Will you elaborate a little bit more on what you mean by the ethical line moving?
There was this whole idea that using marijuana was kind of a taboo. So, as we see the laws changing around the use of marijuana, there are some ethical standards that were held to be true before the laws changed that would not be true in some parts of the country now. The shift is starting to happen.
When you think about how organizations are structured, you think about organizations such as Amazon. For so long you could order something, and there was no tax implication. That was wonderful, you could just order things and just pay for shipping, unless you were a Prime Member. Now, there’s this shift – how ethical is that for you to have an organization that is not contributing to the tax base. So, what was just fine before is starting to shift a little. It’s starting to also shift how citizens look at organizations who are not contributing to the tax base of the state or the city in which they live.
I want to circle back to one thing you said about confirmation bias and the challenge that we’re facing there. Do you have any advice on how people can avoid confirmation bias?
It’s absolutely being present in the world around you, and to turn on that curious button that we rarely push often because we’re so busy. For example, it was maybe 10 years ago, I was surfing for something to watch on television. There were three channels that I went through that had NASCAR races on them, and I just blew by them, and then it hit me, “Cheryl, practice what you preach.” So I went back to one of the channels, and I really paid attention and noticed that there must have been 100,000 people at that NASCAR.
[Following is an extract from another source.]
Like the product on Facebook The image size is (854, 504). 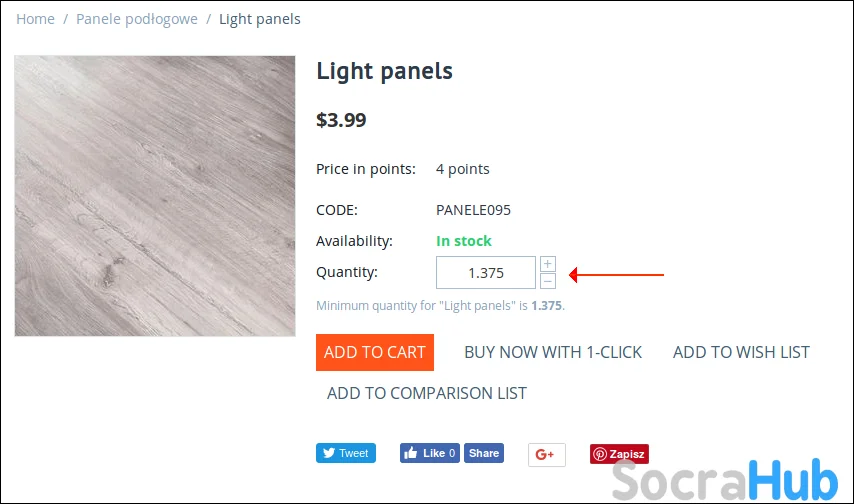click(x=429, y=453)
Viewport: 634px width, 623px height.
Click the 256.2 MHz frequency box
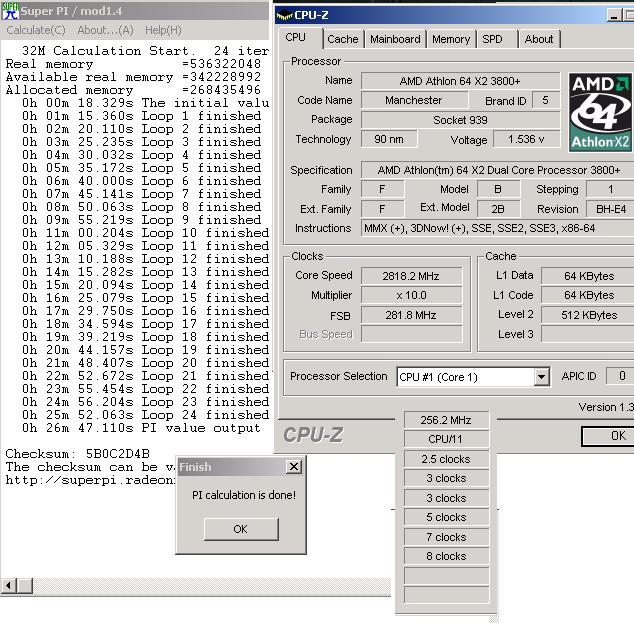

Why would 100,000 people gather at these arenas to watch cars go around a circle, and who are they? What’s the profile of those individuals, and what opportunity was I missing as a public relations professional to have one of my clients, or if I were in an organization, customers, how could I connect better as the NASCAR being a conduit for that, correct?
That’s an example of not really noticing what’s going on in the world around you and only participating in events, only listening to things on the radio, or Sirius, or XM, or only watching programs that make you feel good, because those people think and talk like me, to come out of your comfort zone.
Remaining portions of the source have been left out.